Von der Fed wird eine Zinserhöhung erwartet. Zudem könnte Notenbankchefin Janet Yellen die Gelegenheit nutzen, um die Märkte auf weitere Zinsschritte vorzubereiten. Bei der Parlamentswahl in den Niederlanden könnte ein gutes Abschneiden des europakritischen Rechtspopulisten Geert Wilders laut Börsianern als Signal für die französischen Wahlen im April und Mai gesehen werden. Die aktuellen Spannungen zwischen den Niederlanden und der Türkei könnten Wilders Rückenwind geben, vermuten die Analysten der Rabobank. Der niederländische Ministerpräsident Mark Rutte warnte, es bestehe eine echte Gefahr, dass Wilders die Wahl gewinnt. Allerdings erwarten Beobachter, dass keine der anderen Parteien mit ihm koalieren wollen.
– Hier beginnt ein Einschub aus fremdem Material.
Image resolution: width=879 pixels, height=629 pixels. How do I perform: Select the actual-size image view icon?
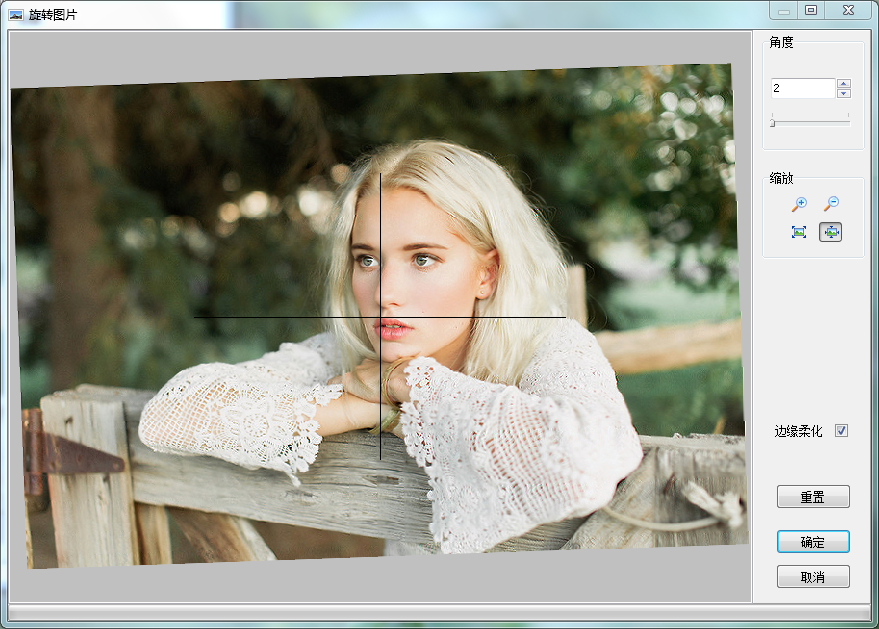pyautogui.click(x=799, y=232)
EURO TROTZ MÖGLICHER US-ZINSERHÖHUNG RELATIV STABIL



Trotz der Aussicht auf eine Zinserhöhung um 25 Basispunkte und weiterer Schritte in den nächsten Monaten - im Dezember hatte die Fed schon drei Zinserhöhungen signalisiert - behauptete sich der Euro bei 1,0666 Dollar. Grund hierfür sind Spekulationen auf eine nahende Zinserhöhung durch die EZB. Insidern zufolge hat der EZB-Rat bei seiner jüngsten Sitzung kurz über eine Zinserhöhung vor dem Auslaufen des aktuellen Anleihe-Ankaufprogramms (QE) gesprochen. "Eine Rückführung des Einlagensatzes in Richtung null Prozent ist aus unserer Sicht tatsächlich vor QE-Ende denkbar", sagte Analyst Manuel Andersch von der Bayern LB. Derzeit liegt der Zins bei minus 0,4 Prozent.
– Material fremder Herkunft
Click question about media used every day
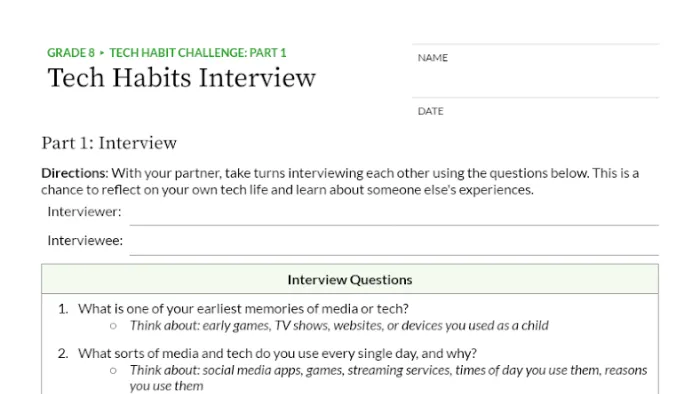The image size is (700, 394). (x=277, y=353)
Zum Schweizer Franken kletterte der Euro zeitweise auf ein Drei-Monats-Hoch von 1,0825 Franken. Händler führten dies auch auf Eingriffe der Schweizerischen Notenbank (SNB) zurück. Sie scheine im Vorfeld der Wahlen in den Niederlanden einen möglichst hohen Kurs anzupeilen, hieß es bei einer Bank. Viele Anleger fürchten, dass in Frankreich Marine Le Pen vom rechtsextremen Front National zumindest beim ersten Wahlgang gewinnen könnte. In den Umfragen liegt sie derzeit Kopf an Kopf mit dem unabhängigen Emmanuel Macron.

INNOGY NACH ZAHLEN IM MINUS - SOFTWAREFIRMA MOBILEYE GEFRAGT



Am deutschen Markt stand die Bilanz der RWE-Ökostromtochter Innogy im Fokus. Die im MDax gelisteten Aktien fielen um bis zu vier Prozent, notierten am Nachmittag aber wieder nahe dem Freitagsschluss. 2016 war der operative Gewinn wegen einer schwächeren Ausbeute der Windkraftanlagen, hoher Kosten bei den Netzen und des Wettbewerbsdrucks im Vertrieb geschrumpft. RWE notierten kaum verändert.

An der Wall Street sorgte ein Kaufangebot von Intel für einen Run auf die Aktien von Mobileye, die um rund 30 Prozent in die Höhe schnellten. Der Chiphersteller bietet 15 Milliarden Dollar für den israelischen Kamera-Spezialisten, der als führender Hersteller von Software für autonomes Fahren gilt. Intel verloren 0,6 Prozent.